>> START
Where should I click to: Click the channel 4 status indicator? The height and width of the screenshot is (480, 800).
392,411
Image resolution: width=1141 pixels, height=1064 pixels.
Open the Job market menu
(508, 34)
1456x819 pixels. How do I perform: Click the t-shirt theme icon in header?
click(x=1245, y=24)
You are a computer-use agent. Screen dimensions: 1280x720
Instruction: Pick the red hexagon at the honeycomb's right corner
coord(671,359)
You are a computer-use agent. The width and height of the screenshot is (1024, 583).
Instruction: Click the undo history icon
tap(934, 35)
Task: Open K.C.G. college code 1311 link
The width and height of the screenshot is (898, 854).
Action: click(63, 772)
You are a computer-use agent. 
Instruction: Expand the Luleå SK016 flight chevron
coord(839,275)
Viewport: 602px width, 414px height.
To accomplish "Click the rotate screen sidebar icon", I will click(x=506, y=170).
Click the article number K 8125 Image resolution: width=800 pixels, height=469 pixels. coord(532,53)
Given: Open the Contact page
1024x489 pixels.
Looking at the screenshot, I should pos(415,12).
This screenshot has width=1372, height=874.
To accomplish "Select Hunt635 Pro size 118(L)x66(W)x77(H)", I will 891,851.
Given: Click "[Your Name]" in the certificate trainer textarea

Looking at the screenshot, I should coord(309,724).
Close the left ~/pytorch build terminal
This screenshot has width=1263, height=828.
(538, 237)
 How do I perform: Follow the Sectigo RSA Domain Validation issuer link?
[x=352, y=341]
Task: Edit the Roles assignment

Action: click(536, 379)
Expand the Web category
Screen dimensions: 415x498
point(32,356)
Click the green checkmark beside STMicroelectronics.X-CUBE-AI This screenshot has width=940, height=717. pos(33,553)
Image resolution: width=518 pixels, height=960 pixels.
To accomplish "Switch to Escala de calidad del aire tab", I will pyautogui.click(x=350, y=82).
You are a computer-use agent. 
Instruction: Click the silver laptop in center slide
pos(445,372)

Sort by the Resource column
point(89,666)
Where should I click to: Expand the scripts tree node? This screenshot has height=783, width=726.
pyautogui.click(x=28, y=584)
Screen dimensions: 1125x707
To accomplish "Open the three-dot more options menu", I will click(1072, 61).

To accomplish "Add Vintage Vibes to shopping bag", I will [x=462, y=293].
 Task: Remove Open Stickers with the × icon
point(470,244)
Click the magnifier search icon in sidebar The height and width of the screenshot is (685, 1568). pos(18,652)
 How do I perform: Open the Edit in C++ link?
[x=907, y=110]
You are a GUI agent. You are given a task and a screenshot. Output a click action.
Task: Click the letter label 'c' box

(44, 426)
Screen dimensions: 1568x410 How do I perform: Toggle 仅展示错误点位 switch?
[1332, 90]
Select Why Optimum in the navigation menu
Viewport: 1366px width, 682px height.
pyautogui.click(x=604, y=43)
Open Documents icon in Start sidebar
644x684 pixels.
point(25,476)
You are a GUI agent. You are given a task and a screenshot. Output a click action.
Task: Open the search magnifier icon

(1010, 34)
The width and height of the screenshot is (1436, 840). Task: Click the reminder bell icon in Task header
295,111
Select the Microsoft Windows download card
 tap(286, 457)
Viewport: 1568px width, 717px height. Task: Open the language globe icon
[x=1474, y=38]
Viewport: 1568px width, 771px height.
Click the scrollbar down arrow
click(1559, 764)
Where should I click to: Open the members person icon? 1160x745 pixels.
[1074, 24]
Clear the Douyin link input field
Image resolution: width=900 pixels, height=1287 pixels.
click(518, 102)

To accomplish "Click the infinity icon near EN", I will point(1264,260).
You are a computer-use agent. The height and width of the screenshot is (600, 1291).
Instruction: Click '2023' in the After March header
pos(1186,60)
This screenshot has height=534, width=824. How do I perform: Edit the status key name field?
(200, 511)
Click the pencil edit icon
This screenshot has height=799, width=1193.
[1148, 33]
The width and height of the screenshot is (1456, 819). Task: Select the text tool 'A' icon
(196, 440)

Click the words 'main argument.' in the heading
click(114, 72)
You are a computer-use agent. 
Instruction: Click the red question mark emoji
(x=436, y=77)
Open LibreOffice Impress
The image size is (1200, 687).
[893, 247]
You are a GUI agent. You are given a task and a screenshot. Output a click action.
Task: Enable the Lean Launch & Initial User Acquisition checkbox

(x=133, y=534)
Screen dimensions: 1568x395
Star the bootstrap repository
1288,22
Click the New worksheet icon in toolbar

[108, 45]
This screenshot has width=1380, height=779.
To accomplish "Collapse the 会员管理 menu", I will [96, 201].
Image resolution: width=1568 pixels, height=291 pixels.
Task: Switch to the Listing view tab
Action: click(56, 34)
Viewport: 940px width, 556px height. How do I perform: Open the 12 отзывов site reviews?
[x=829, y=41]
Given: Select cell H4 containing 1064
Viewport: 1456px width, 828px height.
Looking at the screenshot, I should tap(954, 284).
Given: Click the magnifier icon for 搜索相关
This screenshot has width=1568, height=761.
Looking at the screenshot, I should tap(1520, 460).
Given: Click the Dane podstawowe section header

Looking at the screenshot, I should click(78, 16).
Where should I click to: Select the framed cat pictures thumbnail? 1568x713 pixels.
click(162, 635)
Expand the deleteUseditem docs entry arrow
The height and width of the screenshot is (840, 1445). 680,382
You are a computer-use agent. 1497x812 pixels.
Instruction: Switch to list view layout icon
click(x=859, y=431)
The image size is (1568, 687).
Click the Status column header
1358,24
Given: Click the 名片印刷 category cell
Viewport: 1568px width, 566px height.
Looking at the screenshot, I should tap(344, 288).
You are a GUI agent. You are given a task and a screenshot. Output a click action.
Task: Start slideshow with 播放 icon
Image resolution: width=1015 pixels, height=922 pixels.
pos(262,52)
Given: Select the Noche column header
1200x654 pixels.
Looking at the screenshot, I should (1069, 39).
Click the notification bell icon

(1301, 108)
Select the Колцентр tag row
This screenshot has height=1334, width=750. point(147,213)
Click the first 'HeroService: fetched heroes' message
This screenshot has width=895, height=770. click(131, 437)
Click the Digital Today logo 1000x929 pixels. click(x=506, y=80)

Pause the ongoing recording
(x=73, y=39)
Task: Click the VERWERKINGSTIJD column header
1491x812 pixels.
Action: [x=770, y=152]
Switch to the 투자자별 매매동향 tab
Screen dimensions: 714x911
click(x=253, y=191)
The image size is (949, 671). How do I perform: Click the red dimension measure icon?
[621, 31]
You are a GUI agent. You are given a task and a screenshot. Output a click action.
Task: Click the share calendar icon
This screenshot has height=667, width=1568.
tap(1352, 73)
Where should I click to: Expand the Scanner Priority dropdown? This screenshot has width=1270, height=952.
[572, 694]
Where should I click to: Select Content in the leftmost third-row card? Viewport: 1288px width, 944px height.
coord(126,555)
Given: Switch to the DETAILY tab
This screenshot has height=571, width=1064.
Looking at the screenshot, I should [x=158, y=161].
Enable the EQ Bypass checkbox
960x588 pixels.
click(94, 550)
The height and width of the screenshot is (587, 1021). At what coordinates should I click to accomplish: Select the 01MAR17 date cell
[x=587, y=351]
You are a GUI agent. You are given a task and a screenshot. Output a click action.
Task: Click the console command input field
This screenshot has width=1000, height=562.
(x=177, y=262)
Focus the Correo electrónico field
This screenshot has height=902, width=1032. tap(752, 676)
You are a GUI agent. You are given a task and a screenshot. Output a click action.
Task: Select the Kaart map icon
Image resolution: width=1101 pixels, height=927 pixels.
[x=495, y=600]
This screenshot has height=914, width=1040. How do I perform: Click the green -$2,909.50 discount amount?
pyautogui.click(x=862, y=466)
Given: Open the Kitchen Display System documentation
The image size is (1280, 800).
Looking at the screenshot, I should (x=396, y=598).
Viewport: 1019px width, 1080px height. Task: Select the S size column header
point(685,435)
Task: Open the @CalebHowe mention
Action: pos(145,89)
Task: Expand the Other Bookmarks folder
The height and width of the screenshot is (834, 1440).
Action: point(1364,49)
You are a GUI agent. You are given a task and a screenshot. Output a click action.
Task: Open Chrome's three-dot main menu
>> END
◆ **WHAT IS ASKED**:
Please change "Instruction" to "Command" in the records from the line with "You are a computer-use agent. Screen" to the line with "pyautogui.click(x=28, y=584)". Keep everything else the same, and give back only those lines.

◆ **CORRECT OUTPUT**:
You are a computer-use agent. Screen dimensions: 1280x720
Command: Pick the red hexagon at the honeycomb's right corner
coord(671,359)
You are a computer-use agent. The width and height of the screenshot is (1024, 583).
Command: Click the undo history icon
tap(934, 35)
Task: Open K.C.G. college code 1311 link
The width and height of the screenshot is (898, 854).
Action: click(63, 772)
You are a computer-use agent. 
Command: Expand the Luleå SK016 flight chevron
coord(839,275)
Viewport: 602px width, 414px height.
To accomplish "Click the rotate screen sidebar icon", I will click(x=506, y=170).
Click the article number K 8125 Image resolution: width=800 pixels, height=469 pixels. coord(532,53)
Given: Open the Contact page
1024x489 pixels.
Looking at the screenshot, I should pos(415,12).
This screenshot has width=1372, height=874.
To accomplish "Select Hunt635 Pro size 118(L)x66(W)x77(H)", I will 891,851.
Given: Click "[Your Name]" in the certificate trainer textarea

Looking at the screenshot, I should coord(309,724).
Close the left ~/pytorch build terminal
This screenshot has width=1263, height=828.
(538, 237)
 How do I perform: Follow the Sectigo RSA Domain Validation issuer link?
[x=352, y=341]
Task: Edit the Roles assignment

Action: click(536, 379)
Expand the Web category
Screen dimensions: 415x498
point(32,356)
Click the green checkmark beside STMicroelectronics.X-CUBE-AI This screenshot has width=940, height=717. pos(33,553)
Image resolution: width=518 pixels, height=960 pixels.
To accomplish "Switch to Escala de calidad del aire tab", I will pyautogui.click(x=350, y=82).
You are a computer-use agent. 
Command: Click the silver laptop in center slide
pos(445,372)

Sort by the Resource column
point(89,666)
Where should I click to: Expand the scripts tree node? This screenshot has height=783, width=726.
pyautogui.click(x=28, y=584)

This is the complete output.